By Christine Fitzgerald | Seiden Family Law, AAML NJ Fellow
Children are the most important consideration in any family law matter, in which the parties have children in common, and sometimes, even when they do not have children in common. When potential clients come in for a consultation, they often have an idea of what they want for parenting time or the custodial arrangement. But they often are missing key issues or have a misunderstanding of the law or of custody and parenting time in general. These are seven of the numerous things to know about custody arrangement in New Jersey:
1. One Size Does Not Fit All: Every family is unique
Every custody arrangement is unique. You and your coparent can craft a custodial arrangement and parenting time schedule that works for YOUR family.
2. Legal And Physical Custody Are Different
Clients often come in and say I want full custody. In New Jersey, we have legal custody and physical custody. Legal custody is who will make the major decisions for the children, such as educational decisions, medical decisions, and religious decisions. Physical custody is who will be deemed the Parent of Primary Residence of the children and what is the parenting time schedule.
3. Preference For Joint Legal Custody
In New Jersey, there is a strong preference for joint legal custody whereby the parties have to consult, confer and cooperate with each other to make major decisions affecting the best interest of the children together.
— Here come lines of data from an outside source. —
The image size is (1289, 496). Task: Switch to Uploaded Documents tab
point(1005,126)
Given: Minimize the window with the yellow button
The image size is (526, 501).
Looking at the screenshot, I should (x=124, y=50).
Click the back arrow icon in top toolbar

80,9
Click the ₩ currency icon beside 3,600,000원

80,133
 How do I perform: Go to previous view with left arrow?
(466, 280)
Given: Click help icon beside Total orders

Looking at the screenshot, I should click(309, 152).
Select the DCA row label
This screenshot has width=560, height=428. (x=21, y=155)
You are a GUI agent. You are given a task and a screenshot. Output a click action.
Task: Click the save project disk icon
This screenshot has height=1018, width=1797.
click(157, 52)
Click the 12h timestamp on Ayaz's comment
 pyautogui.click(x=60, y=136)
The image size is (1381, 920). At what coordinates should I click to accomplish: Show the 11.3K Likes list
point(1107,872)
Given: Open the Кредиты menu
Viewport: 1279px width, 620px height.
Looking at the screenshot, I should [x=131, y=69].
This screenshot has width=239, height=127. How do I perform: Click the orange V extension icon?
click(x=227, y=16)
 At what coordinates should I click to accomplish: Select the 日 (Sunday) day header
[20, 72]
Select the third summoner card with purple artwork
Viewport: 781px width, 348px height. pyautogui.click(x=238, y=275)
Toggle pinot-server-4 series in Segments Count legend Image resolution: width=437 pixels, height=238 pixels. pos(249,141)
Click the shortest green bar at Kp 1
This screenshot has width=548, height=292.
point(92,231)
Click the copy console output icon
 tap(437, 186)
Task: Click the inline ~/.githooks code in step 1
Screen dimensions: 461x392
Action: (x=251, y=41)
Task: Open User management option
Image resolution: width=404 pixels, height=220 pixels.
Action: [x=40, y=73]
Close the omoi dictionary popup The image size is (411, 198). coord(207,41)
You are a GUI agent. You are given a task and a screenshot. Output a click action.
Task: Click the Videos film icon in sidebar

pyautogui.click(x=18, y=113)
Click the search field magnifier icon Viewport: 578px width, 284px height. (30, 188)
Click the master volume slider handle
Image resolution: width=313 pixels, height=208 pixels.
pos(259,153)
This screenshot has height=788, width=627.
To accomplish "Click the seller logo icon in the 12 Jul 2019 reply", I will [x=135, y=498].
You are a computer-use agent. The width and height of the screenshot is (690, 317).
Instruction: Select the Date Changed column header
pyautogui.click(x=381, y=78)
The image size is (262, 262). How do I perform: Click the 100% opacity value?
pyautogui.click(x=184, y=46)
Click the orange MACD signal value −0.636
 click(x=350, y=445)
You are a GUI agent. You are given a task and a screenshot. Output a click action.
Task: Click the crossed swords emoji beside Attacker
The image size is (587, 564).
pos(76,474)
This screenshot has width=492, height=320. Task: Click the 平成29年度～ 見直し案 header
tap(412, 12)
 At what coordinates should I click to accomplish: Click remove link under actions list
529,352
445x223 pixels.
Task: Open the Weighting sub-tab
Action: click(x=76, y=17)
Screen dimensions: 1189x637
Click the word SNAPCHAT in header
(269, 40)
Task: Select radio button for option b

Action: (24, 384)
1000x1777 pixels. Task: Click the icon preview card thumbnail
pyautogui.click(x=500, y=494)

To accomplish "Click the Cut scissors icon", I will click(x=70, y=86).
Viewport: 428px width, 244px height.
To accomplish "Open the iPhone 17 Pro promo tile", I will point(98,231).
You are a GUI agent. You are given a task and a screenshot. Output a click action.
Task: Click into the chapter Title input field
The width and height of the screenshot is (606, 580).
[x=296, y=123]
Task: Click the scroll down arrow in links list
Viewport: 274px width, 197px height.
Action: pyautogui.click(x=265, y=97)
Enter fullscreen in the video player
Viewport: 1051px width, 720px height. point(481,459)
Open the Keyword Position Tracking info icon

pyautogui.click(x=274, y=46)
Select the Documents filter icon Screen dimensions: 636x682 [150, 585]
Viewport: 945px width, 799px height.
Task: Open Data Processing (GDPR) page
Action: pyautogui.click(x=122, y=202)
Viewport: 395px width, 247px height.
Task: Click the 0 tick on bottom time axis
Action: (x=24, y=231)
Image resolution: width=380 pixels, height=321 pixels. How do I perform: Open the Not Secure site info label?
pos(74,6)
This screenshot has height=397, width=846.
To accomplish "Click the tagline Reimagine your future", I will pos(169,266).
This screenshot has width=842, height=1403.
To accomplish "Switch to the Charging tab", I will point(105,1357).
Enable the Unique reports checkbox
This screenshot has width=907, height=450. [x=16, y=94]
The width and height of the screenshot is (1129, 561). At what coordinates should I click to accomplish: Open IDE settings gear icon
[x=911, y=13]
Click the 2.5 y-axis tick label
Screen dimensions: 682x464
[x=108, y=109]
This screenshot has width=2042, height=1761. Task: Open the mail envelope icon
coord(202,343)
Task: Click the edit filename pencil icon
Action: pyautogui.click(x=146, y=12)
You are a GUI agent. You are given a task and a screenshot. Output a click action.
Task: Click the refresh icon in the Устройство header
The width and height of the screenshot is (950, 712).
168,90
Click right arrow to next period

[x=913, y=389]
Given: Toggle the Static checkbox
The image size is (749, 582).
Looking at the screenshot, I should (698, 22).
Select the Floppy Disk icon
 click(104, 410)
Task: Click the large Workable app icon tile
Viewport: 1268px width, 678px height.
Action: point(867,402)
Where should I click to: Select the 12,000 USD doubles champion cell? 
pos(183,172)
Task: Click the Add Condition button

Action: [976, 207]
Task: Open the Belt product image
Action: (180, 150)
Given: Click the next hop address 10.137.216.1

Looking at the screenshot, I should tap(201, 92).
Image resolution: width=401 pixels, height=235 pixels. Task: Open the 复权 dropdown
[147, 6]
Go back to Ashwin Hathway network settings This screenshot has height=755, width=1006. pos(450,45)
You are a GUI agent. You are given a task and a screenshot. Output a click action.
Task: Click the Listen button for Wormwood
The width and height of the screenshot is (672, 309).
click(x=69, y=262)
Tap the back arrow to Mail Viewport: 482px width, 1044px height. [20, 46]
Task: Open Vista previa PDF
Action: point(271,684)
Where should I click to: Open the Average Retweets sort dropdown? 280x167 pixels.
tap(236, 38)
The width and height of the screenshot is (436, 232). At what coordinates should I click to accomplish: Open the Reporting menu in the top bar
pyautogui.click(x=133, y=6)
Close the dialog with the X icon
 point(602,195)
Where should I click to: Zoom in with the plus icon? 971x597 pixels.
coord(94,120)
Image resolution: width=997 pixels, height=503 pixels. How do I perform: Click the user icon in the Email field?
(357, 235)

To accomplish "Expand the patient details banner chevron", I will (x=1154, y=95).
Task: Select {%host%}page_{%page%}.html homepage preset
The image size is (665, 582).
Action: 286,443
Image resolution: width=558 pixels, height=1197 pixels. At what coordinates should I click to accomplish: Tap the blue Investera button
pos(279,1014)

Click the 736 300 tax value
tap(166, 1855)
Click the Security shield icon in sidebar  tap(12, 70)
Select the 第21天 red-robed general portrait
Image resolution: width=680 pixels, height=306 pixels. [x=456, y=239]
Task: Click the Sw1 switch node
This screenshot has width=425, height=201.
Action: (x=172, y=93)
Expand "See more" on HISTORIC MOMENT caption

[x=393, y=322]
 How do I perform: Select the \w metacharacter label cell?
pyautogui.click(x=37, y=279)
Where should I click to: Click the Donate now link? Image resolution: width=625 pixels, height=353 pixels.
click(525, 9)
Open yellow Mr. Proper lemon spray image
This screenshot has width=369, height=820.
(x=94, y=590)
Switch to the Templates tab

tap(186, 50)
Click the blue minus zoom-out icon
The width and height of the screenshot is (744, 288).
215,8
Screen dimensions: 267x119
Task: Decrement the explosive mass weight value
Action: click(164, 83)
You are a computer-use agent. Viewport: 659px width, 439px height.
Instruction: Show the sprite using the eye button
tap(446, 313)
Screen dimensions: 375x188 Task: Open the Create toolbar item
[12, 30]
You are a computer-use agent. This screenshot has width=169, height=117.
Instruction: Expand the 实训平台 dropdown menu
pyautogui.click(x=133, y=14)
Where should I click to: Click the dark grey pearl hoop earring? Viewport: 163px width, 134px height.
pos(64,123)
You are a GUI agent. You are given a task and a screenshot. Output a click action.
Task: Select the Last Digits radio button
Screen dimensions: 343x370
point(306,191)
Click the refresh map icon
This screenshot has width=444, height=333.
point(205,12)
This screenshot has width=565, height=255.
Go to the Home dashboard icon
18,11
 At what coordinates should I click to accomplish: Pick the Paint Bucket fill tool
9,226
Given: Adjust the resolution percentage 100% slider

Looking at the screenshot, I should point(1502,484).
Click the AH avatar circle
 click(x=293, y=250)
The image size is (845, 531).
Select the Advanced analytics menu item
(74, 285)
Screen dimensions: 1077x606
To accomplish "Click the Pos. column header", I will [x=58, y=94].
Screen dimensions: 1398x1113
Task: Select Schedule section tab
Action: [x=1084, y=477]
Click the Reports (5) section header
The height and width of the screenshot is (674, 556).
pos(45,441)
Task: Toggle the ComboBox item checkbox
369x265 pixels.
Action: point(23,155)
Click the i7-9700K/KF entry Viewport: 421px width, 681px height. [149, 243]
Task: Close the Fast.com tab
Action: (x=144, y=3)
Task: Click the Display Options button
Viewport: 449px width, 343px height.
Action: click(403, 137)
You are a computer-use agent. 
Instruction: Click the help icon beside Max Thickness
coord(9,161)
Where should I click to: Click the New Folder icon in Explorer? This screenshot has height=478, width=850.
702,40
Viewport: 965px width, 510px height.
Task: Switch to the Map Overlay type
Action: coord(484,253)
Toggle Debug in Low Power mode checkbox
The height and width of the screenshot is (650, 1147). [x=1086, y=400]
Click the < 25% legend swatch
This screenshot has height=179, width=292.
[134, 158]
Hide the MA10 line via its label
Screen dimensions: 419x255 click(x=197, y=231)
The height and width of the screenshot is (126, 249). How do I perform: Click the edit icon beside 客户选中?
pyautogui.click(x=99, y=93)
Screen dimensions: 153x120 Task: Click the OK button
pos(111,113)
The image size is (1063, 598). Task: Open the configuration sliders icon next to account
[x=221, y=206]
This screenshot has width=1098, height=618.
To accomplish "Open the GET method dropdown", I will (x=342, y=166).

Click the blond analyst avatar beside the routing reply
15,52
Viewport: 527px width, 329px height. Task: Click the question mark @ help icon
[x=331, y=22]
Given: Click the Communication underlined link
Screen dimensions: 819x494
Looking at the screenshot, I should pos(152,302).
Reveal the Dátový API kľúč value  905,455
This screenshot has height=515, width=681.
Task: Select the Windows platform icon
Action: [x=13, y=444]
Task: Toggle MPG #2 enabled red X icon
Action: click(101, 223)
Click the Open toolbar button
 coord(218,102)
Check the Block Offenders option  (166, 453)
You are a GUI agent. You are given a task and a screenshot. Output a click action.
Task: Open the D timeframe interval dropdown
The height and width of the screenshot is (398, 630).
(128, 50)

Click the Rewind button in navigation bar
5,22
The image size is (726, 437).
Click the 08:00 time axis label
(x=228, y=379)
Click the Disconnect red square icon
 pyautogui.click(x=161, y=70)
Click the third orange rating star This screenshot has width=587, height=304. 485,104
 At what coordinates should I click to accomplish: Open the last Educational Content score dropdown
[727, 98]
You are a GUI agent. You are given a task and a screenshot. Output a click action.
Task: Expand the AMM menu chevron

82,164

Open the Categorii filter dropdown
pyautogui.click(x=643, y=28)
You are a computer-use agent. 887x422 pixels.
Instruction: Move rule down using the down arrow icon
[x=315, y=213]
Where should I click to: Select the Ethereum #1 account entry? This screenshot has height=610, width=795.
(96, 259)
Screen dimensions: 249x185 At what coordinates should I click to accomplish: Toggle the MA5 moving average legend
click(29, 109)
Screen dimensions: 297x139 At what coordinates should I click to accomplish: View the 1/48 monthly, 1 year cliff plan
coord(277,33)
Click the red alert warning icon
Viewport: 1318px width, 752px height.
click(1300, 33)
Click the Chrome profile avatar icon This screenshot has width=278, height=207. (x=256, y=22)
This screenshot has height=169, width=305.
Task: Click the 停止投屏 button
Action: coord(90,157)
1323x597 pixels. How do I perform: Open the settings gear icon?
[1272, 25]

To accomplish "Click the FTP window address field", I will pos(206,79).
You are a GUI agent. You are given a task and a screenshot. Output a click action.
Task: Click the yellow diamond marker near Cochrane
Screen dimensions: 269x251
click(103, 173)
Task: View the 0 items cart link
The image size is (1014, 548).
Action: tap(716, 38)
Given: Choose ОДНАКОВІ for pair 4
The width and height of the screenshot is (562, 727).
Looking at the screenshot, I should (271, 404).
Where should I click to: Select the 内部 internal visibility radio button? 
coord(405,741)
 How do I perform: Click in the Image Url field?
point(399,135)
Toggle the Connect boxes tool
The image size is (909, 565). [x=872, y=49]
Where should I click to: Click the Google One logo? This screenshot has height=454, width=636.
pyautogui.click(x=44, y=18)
4. Designation of Parent of Primary Residence
There does not have to be a designation of Parent of Primary Residence in every case, even when one party has more parenting time with the children than the other parent. The designation is, however, in cases of 50/50 parenting time when the parties live in different school districts to determine where the children are going to attend school.
5. You Do Not Need To See The Future
Custody and parenting time are always modifiable if there is a substantial change in circumstances. When your children are little, you do not need to anticipate every decision or every possible change that could occur. You have the option of reviewing and modifying custody and parenting time so long as there is a substantial change in circumstances warranting a modification of the custody and/or parenting time.
6. Best Interest of the Child Rules
The standard that a Court will be considering your custodial arrangement, parenting time, and/or modification of either is what is in the best interest of the child. You should consider what you are proposing or requesting in those terms.
7. Holiday Parenting Time
Coparents often make the mistake of not thinking about how the holidays will play out in real life. If both coparents have families that live far away and far from each other and both coparents want to spend holidays with their respective families, then splitting the actual holiday (such as Thanksgiving Day or Easter Day) is not practical. Instead, consider alternating holidays so that one party gets Thanksgiving with the children in even years and the other in odd years. Think about your traditions and what makes most sense for you, your coparent and, most importantly, the children.
As number 1 above makes clear, there is no right way to craft your custodial arrangement. You have to determine what works for your children and your coparent. Your children are the most important part of your matter so creating a practical arrangement in their best interest is never wrong.